Born in Calabria, Longo first came to America as a teenager, armed with zero English but an entrepreneurial spirit he immediately put to use. After stints washing dishes and doing similar odd jobs in U.S. cities, including Brooklyn, he moved to Cary in 1979. Here, he started a family with his wife Lucia and launched a pizzeria at what was then the Cary Village Mall. In the early 1990s, after a series of short-lived restaurant attempts, Longo and a business partner learned that the owner of a casual pizza joint in City Market, the titular Vic, was looking to sell. Despite the risk of setting up shop in what was then an unpopular location, the duo opted to “take a big chance,” Longo recalls. “I saw potential.”
A few months later, he bought out his business partner to become Vic’s sole owner, keeping the restaurant’s name but changing nearly everything else. Longo transformed the to-go spot into a sit-down eatery with a long list of homemade entrees and high-quality wines imported from Italy. He had the walls covered in murals depicting scenes from his home country and filled the shelves with collected decor.
Longo’s Calabrian origins also heavily influenced the restaurant’s menu. Dishes like the calamari fra diavolo incorporated the Southern Italian city’s famous love of spice, while vegetable-heavy options like the portobello alla baggio made use of Calabria’s staple ingredients. Longo hired a chef hailing from Naples to educate the staff on Italian pasta-making techniques while relying on his own experience operating New York pizzerias to create all his pies’ sauces and doughs from scratch.


To date, the owner says, every one of Vic’s dishes is made “fresh and à la carte” for customers, created “right on the spot.” As the restaurant gained attention, Longo put his three children to work, and all stayed on board: Michael, now 43, runs the Glenwood location and will oversee Wendell Falls after its expected January 2027 opening; Mario Jr., now 45, is the owner of the Lake Boone outpost; and Mia, now 39, runs City Market alongside her father. Their matriarch Lucia, now 69 and an avid baker, heads up desserts like Vic’s legendary tiramisu and limoncello cake.

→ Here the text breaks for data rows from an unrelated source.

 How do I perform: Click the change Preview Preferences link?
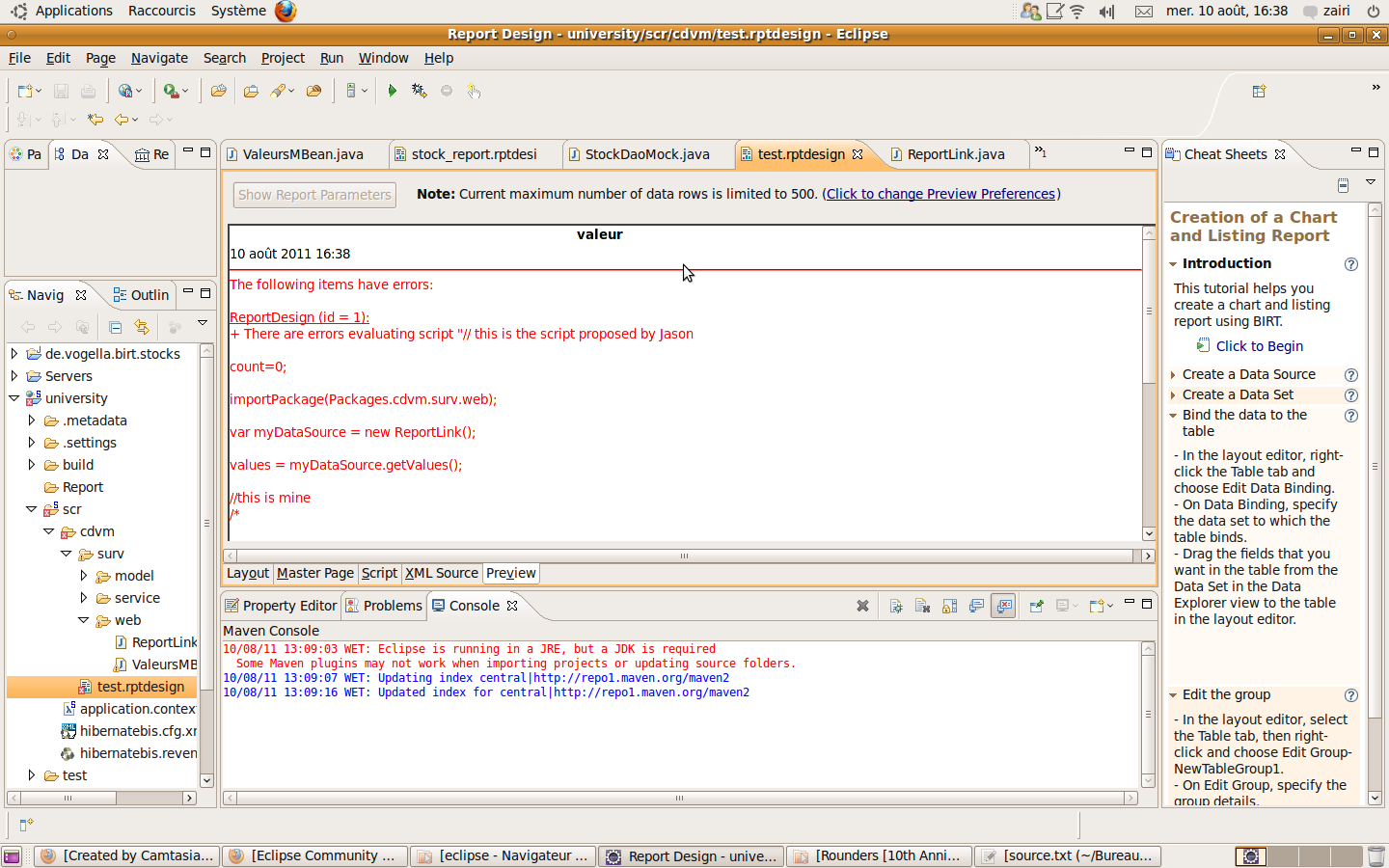pos(940,194)
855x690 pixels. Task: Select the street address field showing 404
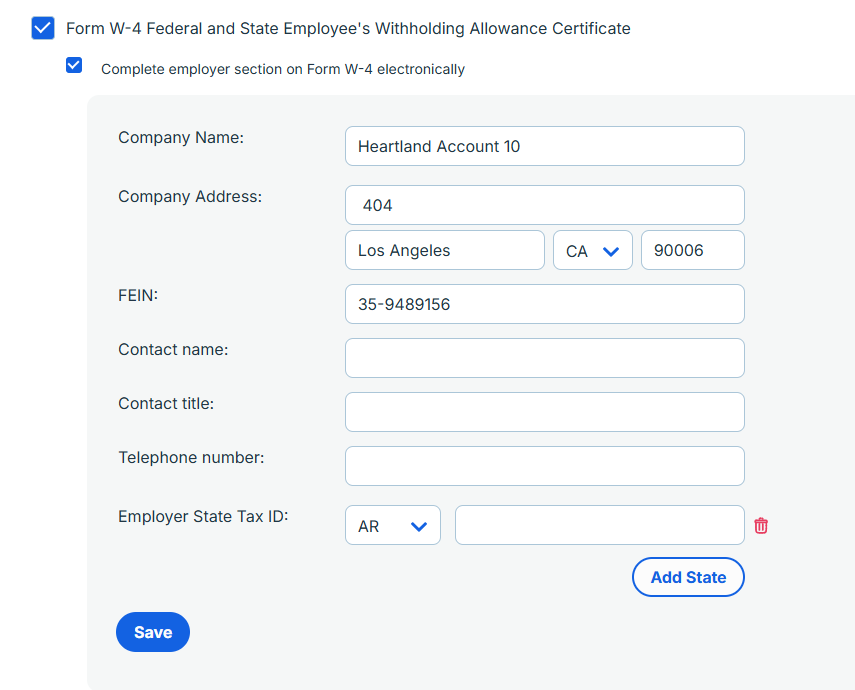(x=545, y=205)
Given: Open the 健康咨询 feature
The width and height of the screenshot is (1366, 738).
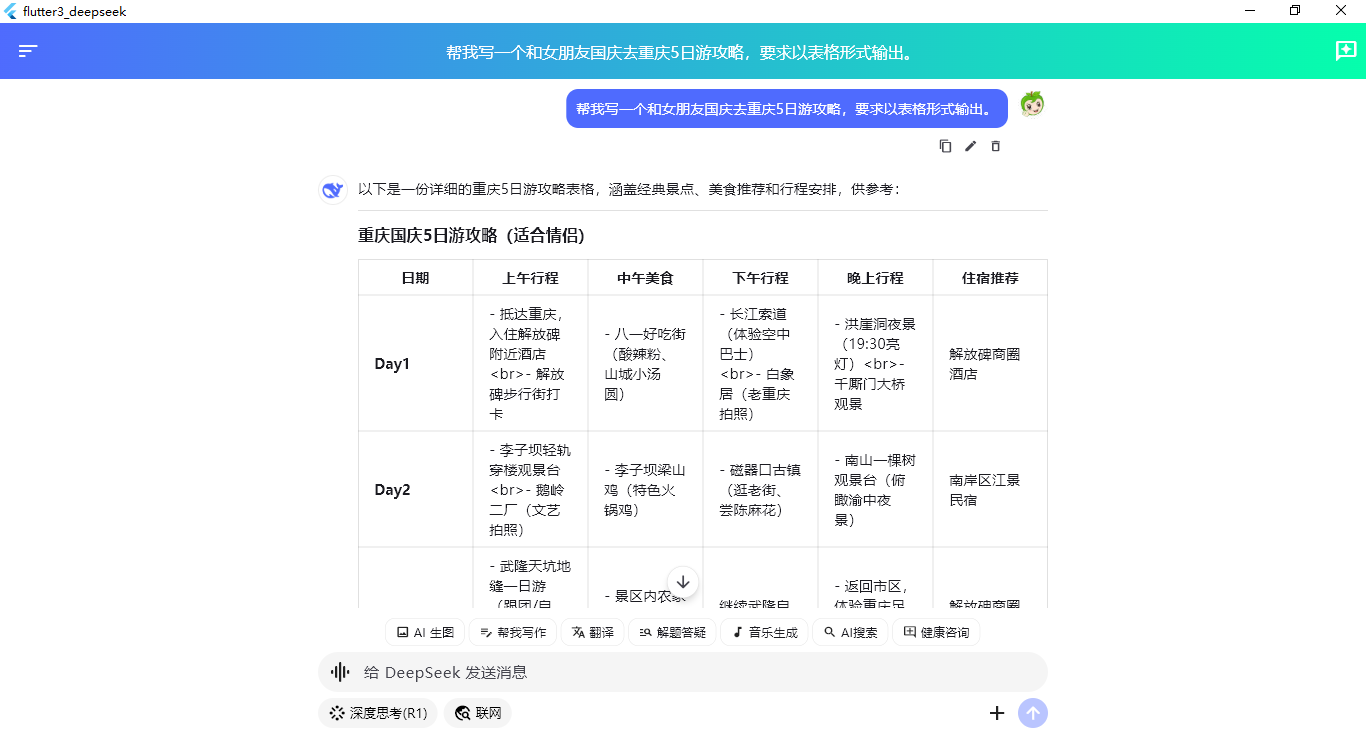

“I was fortunate enough to have learned from the best,” says Michael of working alongside his father. “My dad definitely showed me the ropes.”
Over the years, all of the Longos’ continued involvement has given the restaurants a family-friendly atmosphere as inviting as their aromas. On a given night, you can find high schoolers grabbing slices before a big dance, tourists enjoying heaping portions of linguine and regulars who have eaten at Vic’s for decades, its pizza and pasta adorning their whole lives. “We’ve seen kids in strollers come through here, and now they have families of their own,” says Michael.


For some loyal patrons, the menu at Vic’s is only part of why they keep coming back. “Vic’s helps the community,” says Claire Bigham, a 28-year-old Raleigh social worker. The restaurant sponsors the Raleigh chapter of the LGBTQ+ athletic league Stonewall Sports, Bigham explains, and she and her teammates find herself at the restaurant for post-game meals “almost every week.”
That loyalty goes both ways. During the COVID-19 pandemic, which caused small businesses all over the Triangle to permanently shutter their doors, it was Vic’s devoted fanbase that kept it from meeting the same fate. “The community here helped us out,” says Michael, remembering how customers bought Vic’s pizza ingredients to make at home and downtown building managers ordered pies for their tenants. Adds Mario: “They helped us a little bit here, a little bit there. We made it.”
Within a few years, the owner says, he’ll likely step back and pass his duties fully onto his children, who plan to continue growing the Vic’s name across the Triangle. “I want to keep it alive, keep it going,” says Michael. He, in turn, hopes to show his own 8-year-old daughter the legacy of his family business.
For now, though, Mario can still be found working behind the City Market counter or sitting out on its patio every day, proudly watching the restaurant’s steady stream of customers new and old.
“Every year, we add something, we take something, but we keep it going,” Longo says. “33 years, and I’m still here.”